- **PROMPT**
What is needed is an exact repeat of the lines from the line containing "Task: Click Clear Image to remove the avatar" through the final line of the entries below, and nothing else.

Dataset entries:
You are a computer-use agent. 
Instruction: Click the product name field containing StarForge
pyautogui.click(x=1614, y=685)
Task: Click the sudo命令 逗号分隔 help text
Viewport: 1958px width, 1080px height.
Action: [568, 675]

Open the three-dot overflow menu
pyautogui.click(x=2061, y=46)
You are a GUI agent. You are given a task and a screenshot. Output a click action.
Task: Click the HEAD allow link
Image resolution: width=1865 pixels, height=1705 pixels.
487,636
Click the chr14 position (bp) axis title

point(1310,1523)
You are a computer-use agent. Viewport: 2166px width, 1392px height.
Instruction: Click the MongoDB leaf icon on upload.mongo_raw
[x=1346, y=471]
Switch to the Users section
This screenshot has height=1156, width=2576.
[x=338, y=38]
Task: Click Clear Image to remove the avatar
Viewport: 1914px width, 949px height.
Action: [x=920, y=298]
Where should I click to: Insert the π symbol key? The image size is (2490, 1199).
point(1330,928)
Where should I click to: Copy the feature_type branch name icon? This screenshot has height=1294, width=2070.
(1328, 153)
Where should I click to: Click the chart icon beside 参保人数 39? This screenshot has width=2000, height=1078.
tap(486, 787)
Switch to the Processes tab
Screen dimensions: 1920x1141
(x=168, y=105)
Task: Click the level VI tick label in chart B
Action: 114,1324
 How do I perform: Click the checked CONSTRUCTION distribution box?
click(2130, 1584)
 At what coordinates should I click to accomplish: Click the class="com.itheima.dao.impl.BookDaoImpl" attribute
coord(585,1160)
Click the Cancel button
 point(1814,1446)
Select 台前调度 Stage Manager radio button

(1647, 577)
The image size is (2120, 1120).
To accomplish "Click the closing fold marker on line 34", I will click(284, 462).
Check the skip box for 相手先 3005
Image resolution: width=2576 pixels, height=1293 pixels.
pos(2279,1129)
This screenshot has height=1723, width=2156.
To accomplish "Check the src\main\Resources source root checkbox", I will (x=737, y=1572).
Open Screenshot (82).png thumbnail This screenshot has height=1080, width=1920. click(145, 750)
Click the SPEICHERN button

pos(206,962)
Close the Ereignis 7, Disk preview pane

- **ANSWER SECTION**
Task: Click Clear Image to remove the avatar
Viewport: 1914px width, 949px height.
Action: [x=920, y=298]
Where should I click to: Insert the π symbol key? The image size is (2490, 1199).
point(1330,928)
Where should I click to: Copy the feature_type branch name icon? This screenshot has height=1294, width=2070.
(1328, 153)
Where should I click to: Click the chart icon beside 参保人数 39? This screenshot has width=2000, height=1078.
tap(486, 787)
Switch to the Processes tab
Screen dimensions: 1920x1141
(x=168, y=105)
Task: Click the level VI tick label in chart B
Action: 114,1324
 How do I perform: Click the checked CONSTRUCTION distribution box?
click(2130, 1584)
 At what coordinates should I click to accomplish: Click the class="com.itheima.dao.impl.BookDaoImpl" attribute
coord(585,1160)
Click the Cancel button
 point(1814,1446)
Select 台前调度 Stage Manager radio button

(1647, 577)
The image size is (2120, 1120).
To accomplish "Click the closing fold marker on line 34", I will click(284, 462).
Check the skip box for 相手先 3005
Image resolution: width=2576 pixels, height=1293 pixels.
pos(2279,1129)
This screenshot has height=1723, width=2156.
To accomplish "Check the src\main\Resources source root checkbox", I will (x=737, y=1572).
Open Screenshot (82).png thumbnail This screenshot has height=1080, width=1920. click(145, 750)
Click the SPEICHERN button

pos(206,962)
Close the Ereignis 7, Disk preview pane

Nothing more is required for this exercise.